(RECORDS TO USE Opens)
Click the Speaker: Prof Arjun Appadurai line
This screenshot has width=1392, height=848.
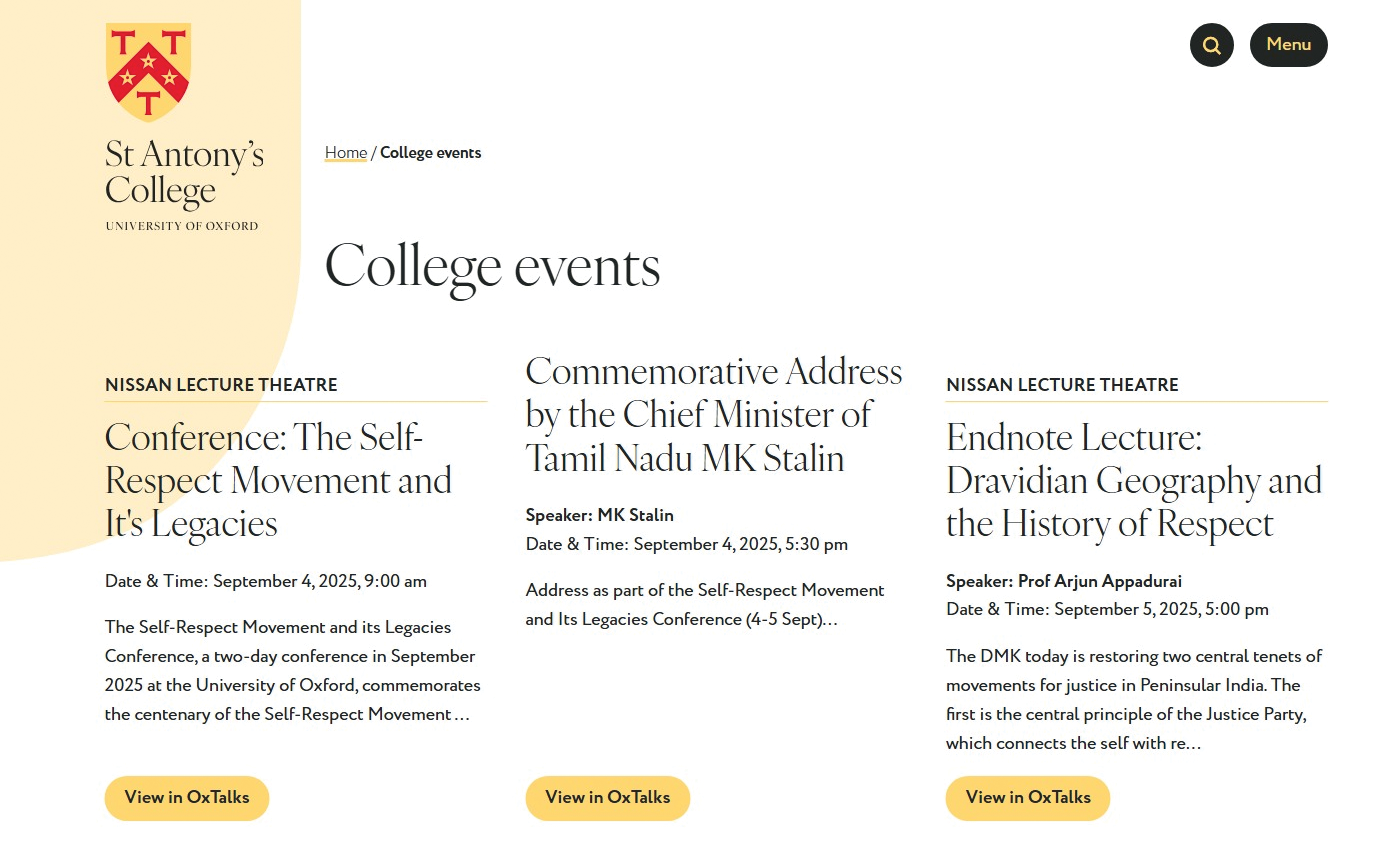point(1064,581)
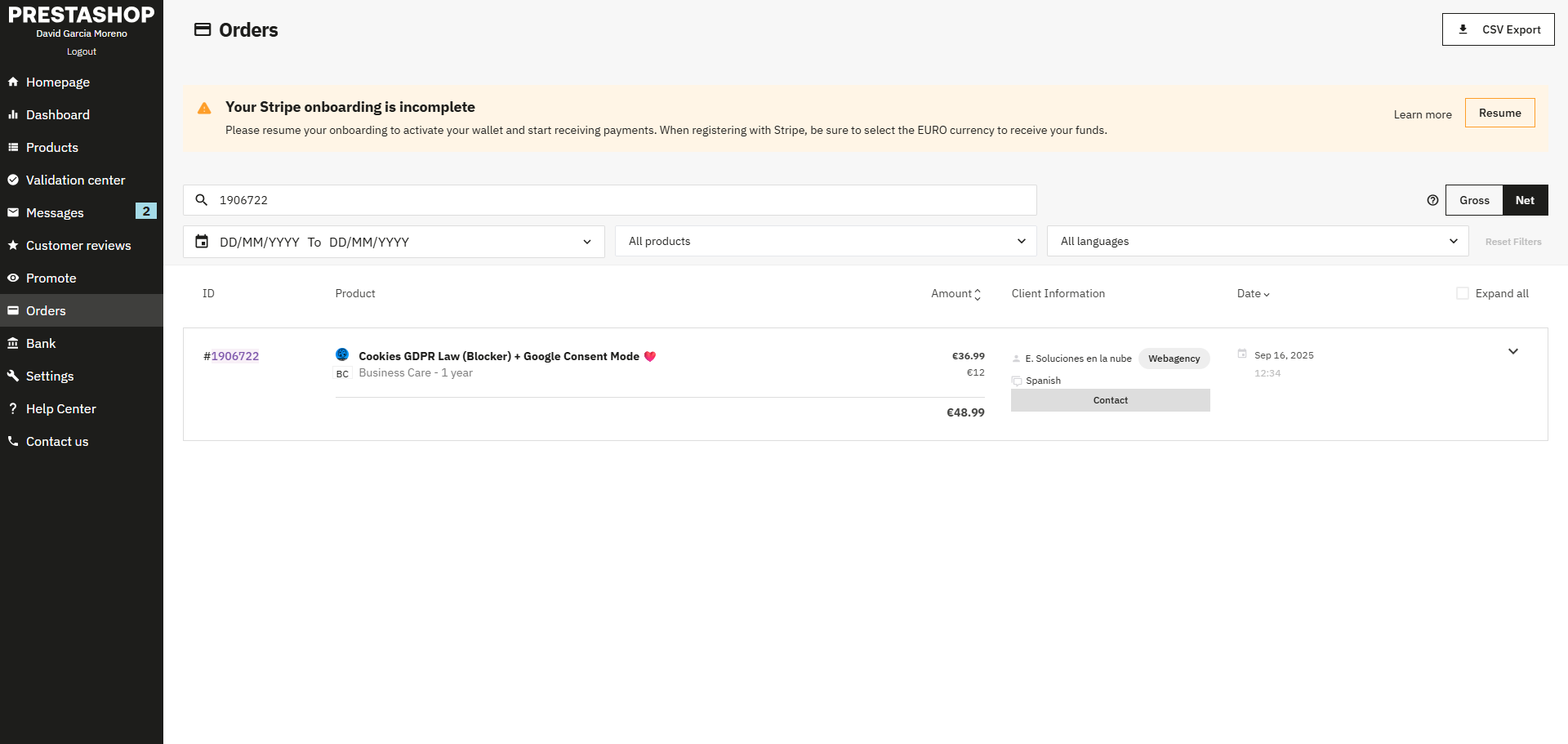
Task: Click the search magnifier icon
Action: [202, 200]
(RECORDS TO USE Closes)
(RECORDS TO USE Opens)
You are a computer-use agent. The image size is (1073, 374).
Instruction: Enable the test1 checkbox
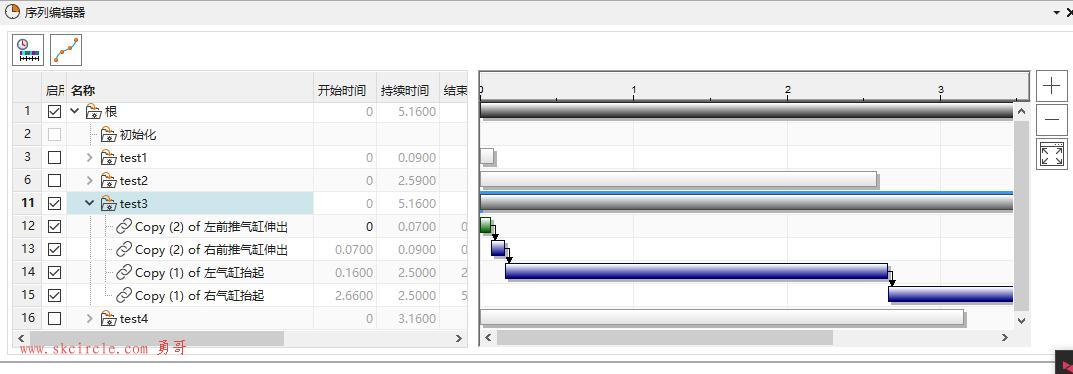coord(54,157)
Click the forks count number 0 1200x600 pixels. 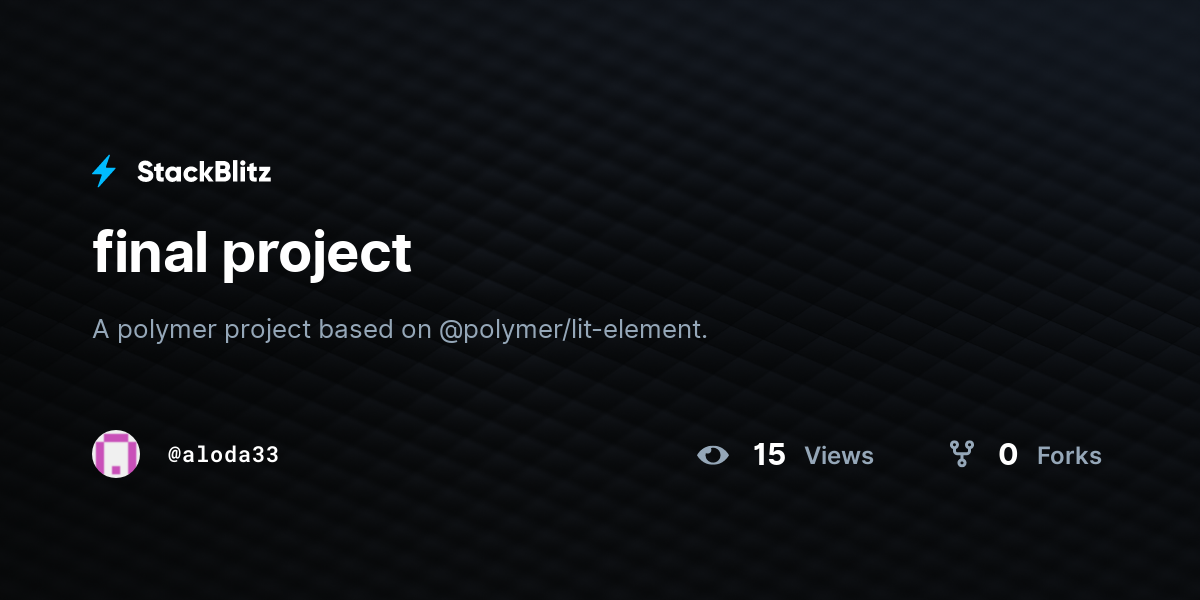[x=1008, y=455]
(RECORDS TO USE Closes)
(RECORDS TO USE Opens)
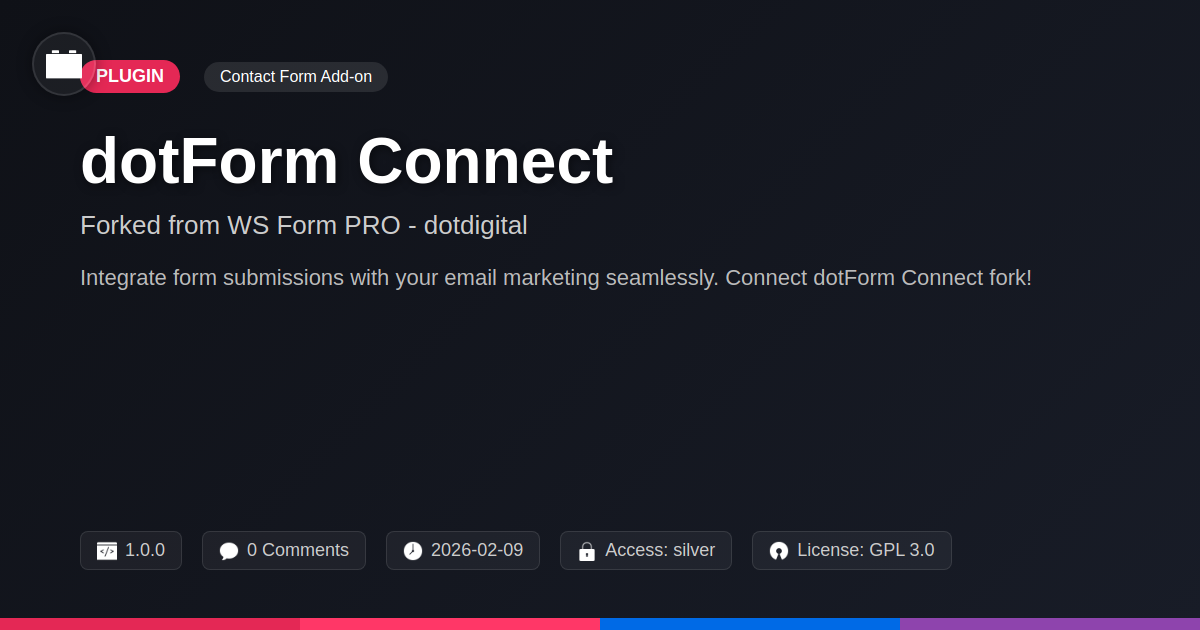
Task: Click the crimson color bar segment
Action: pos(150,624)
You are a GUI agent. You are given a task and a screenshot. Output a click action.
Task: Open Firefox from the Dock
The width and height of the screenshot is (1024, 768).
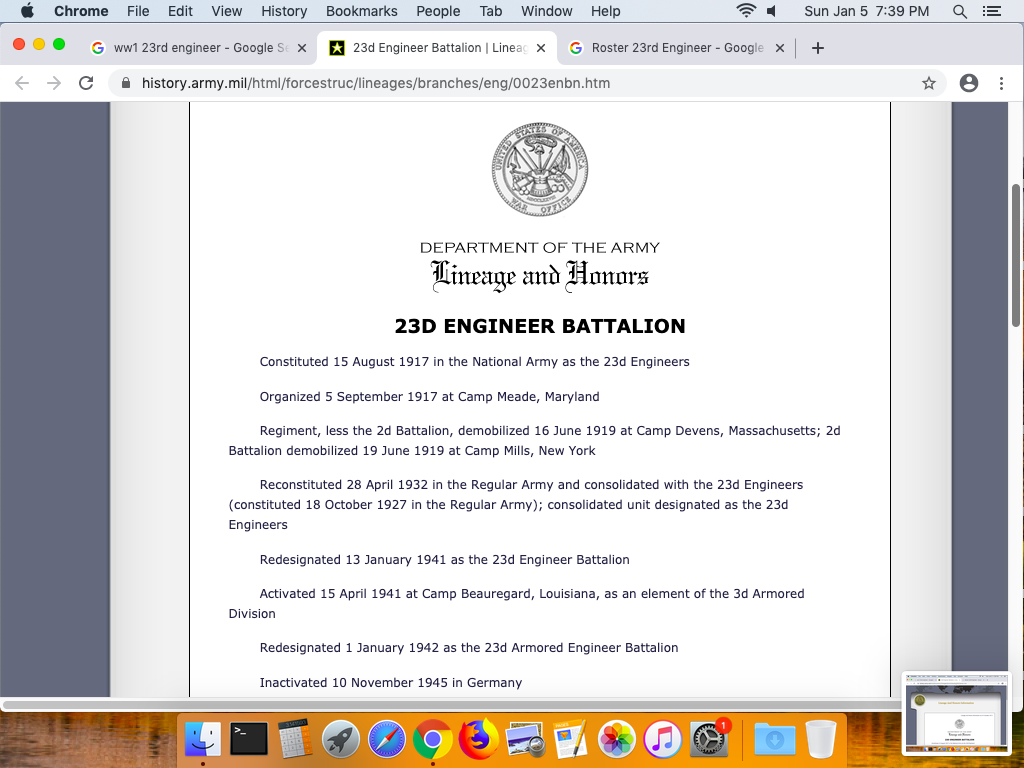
(RECORDS TO USE Closes)
Copy out all lines above holding "agent".

- REPLY -
You are a computer-use agent. The image size is (1073, 374).
You are a GUI agent. You are given a task and a screenshot. Output a click action.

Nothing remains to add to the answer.